No Defaults under Leases and Agreements. (i) None of ECU or its subsidiaries has received notice of any default under any of the leases, permits and other title and operating documents or any other agreement or instrument pertaining to the mining assets of ECU or any of its subsidiaries to which ECU or any of its subsidiaries is a party or by or to which ECU or any of its subsidiaries or any such assets are bound or subject except to the extent that such defaults would not in the aggregate have an ECU Material Adverse Effect.

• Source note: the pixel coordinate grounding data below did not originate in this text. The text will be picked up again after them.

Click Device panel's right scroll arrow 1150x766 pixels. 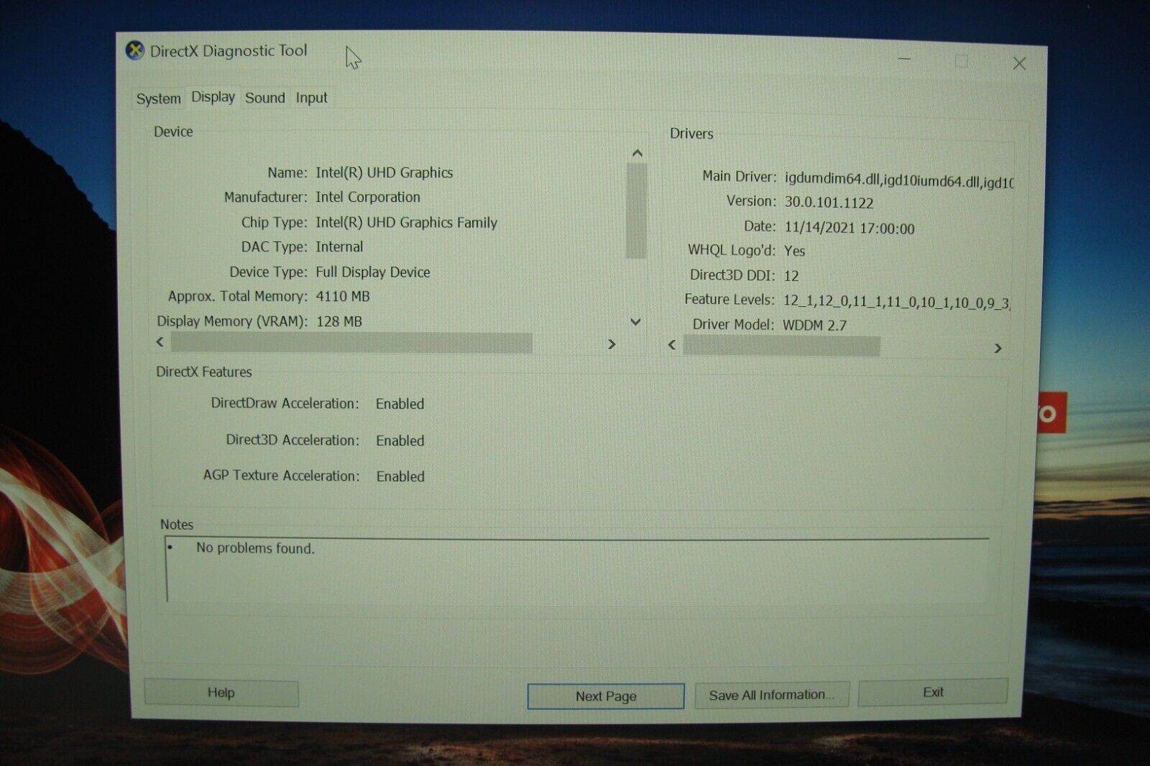tap(612, 344)
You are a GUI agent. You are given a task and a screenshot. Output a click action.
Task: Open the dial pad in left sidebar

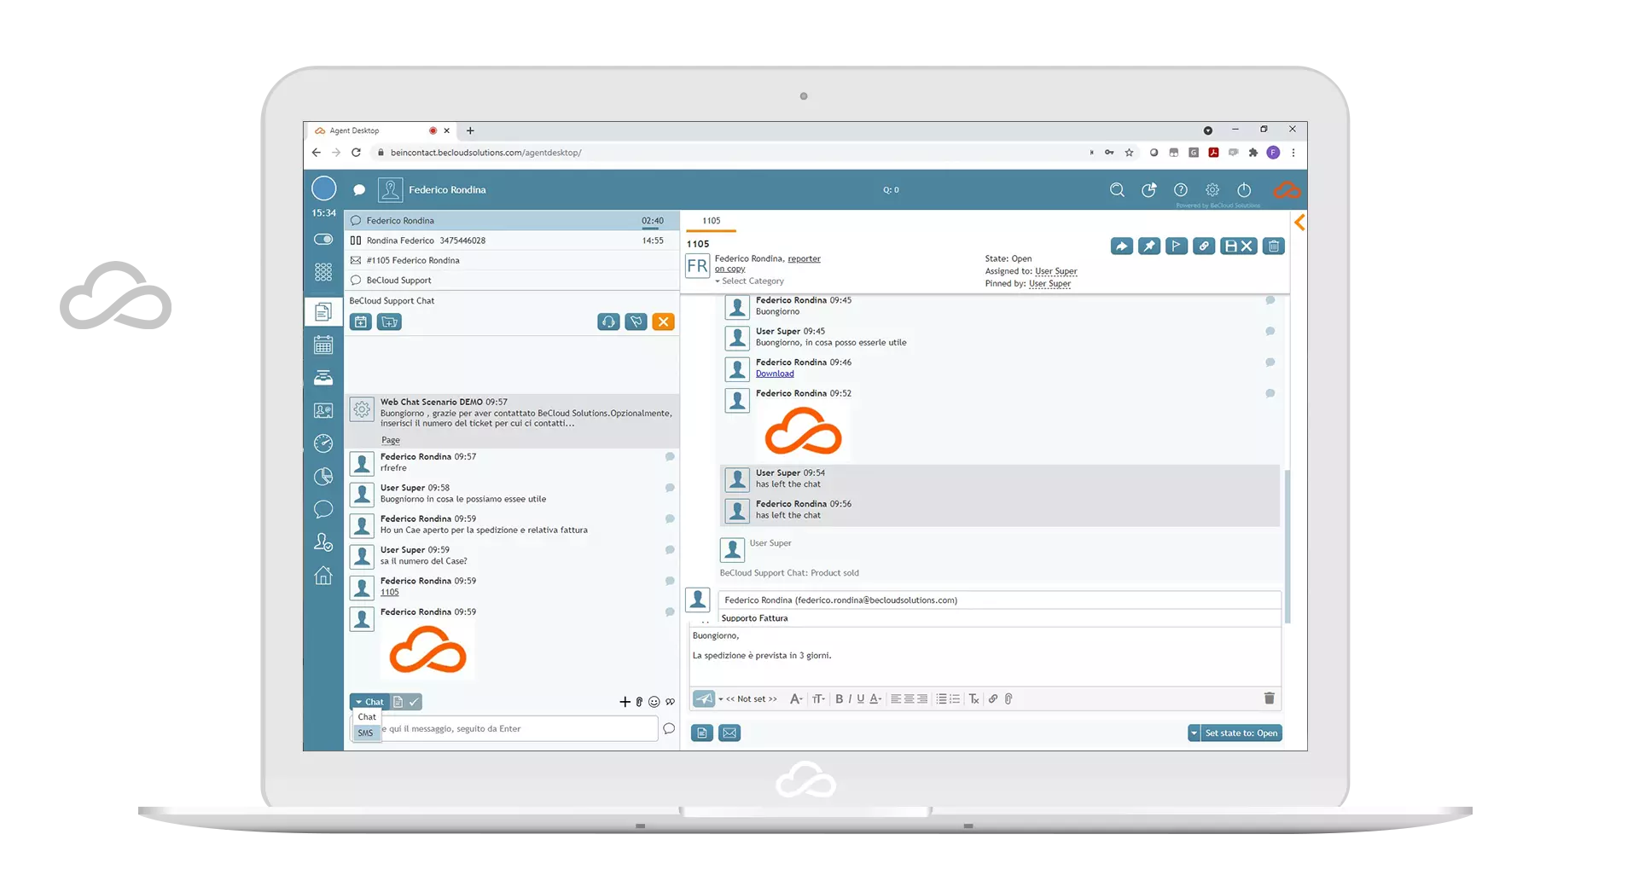323,272
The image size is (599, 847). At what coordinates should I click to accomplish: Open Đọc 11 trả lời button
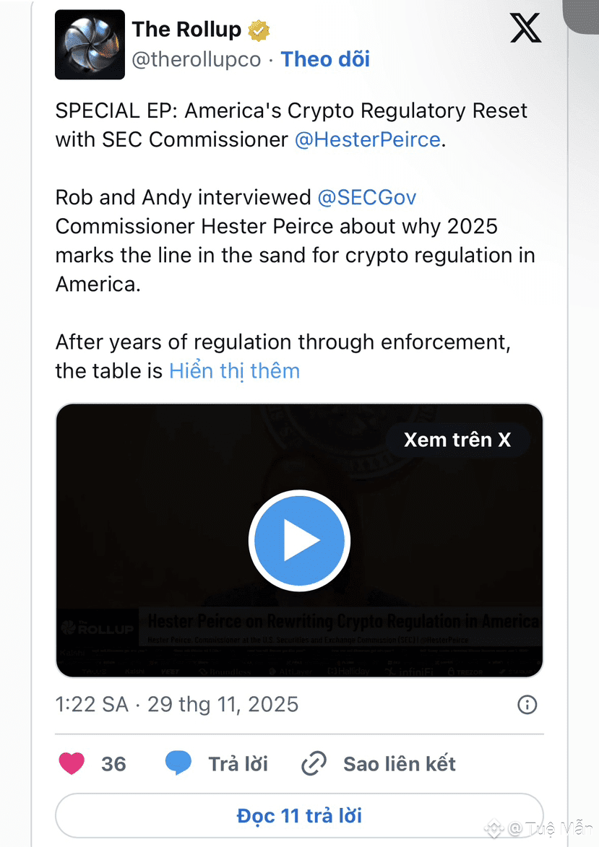299,816
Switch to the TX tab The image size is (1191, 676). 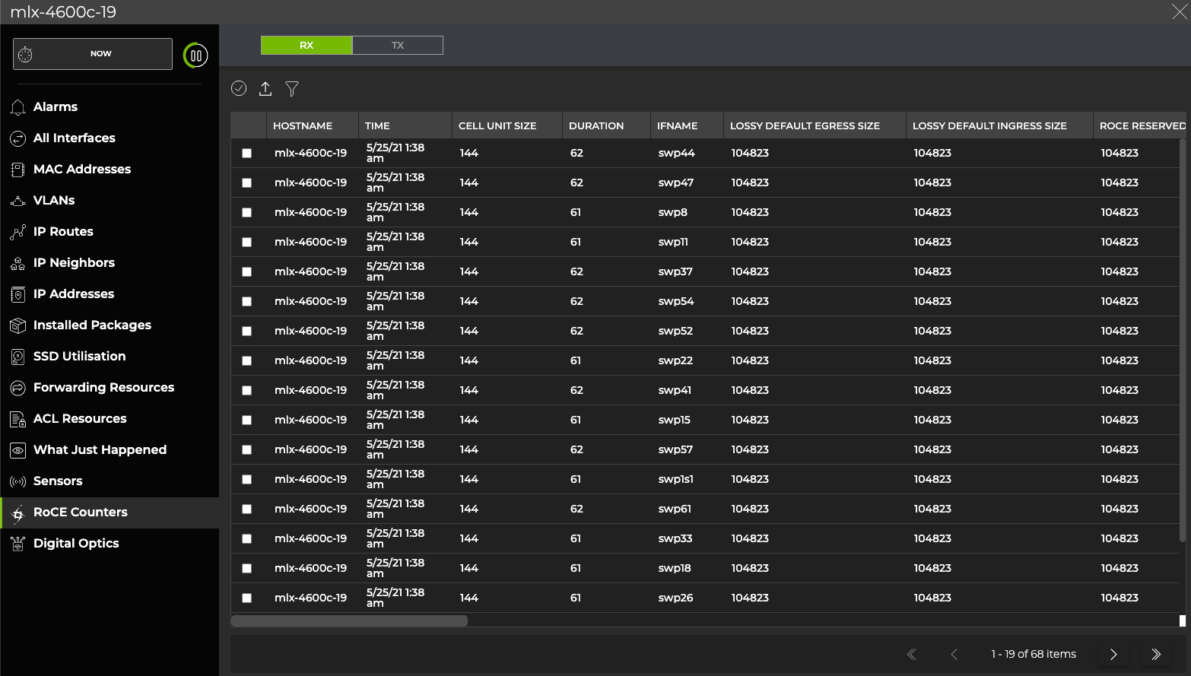click(x=397, y=45)
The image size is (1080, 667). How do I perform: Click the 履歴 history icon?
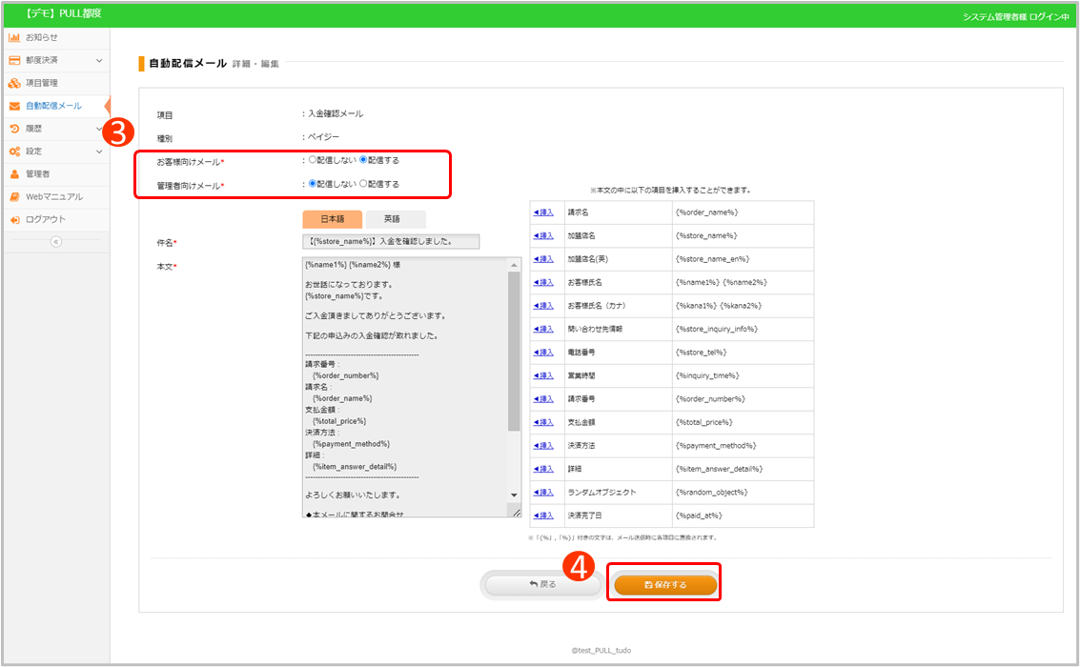coord(14,129)
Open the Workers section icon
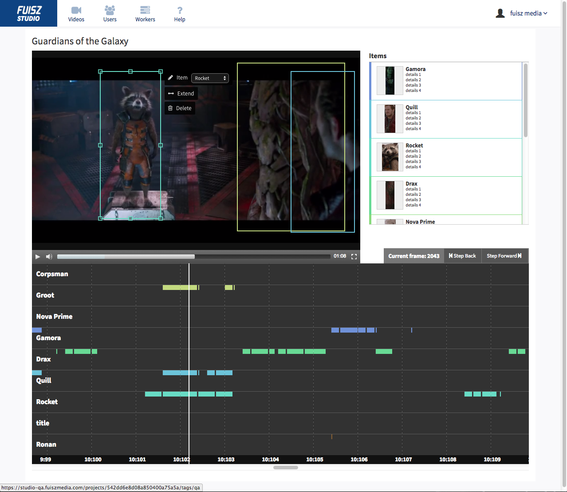 pyautogui.click(x=145, y=10)
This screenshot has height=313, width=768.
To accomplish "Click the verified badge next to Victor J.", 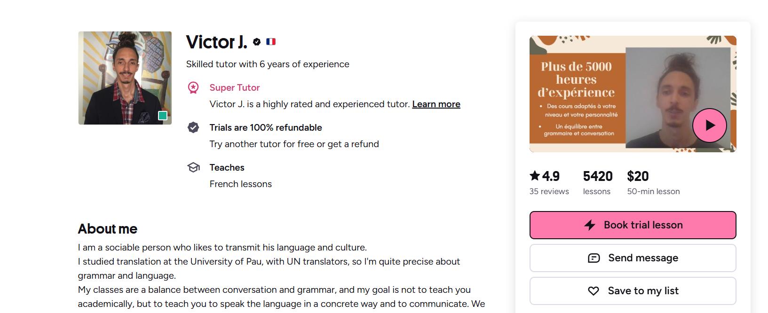I will 257,42.
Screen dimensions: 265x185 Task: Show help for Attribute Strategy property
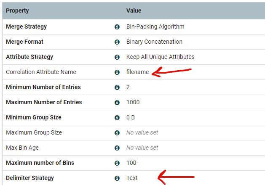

(ii) ECU and its subsidiaries are in good standing under all, and are not in default under any, and there is no existing condition, circumstance or matter which constitutes or which, with the passage of time or the giving of notice, would constitute a default under any, leases, permits and other title and operating documents or any other agreements and instruments pertaining to the mining assets of ECU or its subsidiaries to which ECU or any of its subsidiaries is a party or by or to which ECU or any of its subsidiaries or such assets are bound or subject and, to the knowledge of ECU, all such leases, permits, title and operating documents and other agreements and instruments are in good standing and in full force and effect and none of the counterparties to such leases, permits, title and operating documents and other agreements and instruments is in default thereunder except to the extent that such defaults would not have an ECU Material Adverse Effect.
No Defaults under Leases and Agreements. (i) None of Golden or the Golden Material Subsidiaries has received notice of any default under any of the leases, permits and other title and operating documents or any other agreement or instrument pertaining to the mining assets of Golden or any of its subsidiaries relating to the El Quevar Project or the Zacatecas Project to which Golden or any of its subsidiaries is a party or by or to which Golden or any of its subsidiaries or any such assets are bound or subject except to the extent that such defaults would not in the aggregate have a Golden Material Adverse Effect.
(ii) Golden and its subsidiaries are in good standing under all, and are not in default under any, and there is no existing condition, circumstance or matter which constitutes or which, with the passage of time or the giving of notice, would constitute a default under any, leases, permits and other title and operating documents or any other agreements and instruments pertaining to the mining assets of Golden or any of its subsidiaries relating to the El Quevar Project or the Zacatecas Project to which Golden or any of its subsidiaries is a party or by or to which Golden or any of its subsidiaries or such assets are bound or subject and, to the knowledge of Golden, all such leases, permits, title and operating documents and other agreements and instruments are in good standing and in full force and effect and none of the counterparties to such leases, permits, title and operating documents and other agreements and instruments is in default thereunder except to the extent that such defaults would not have a Golden Material Adverse Effect.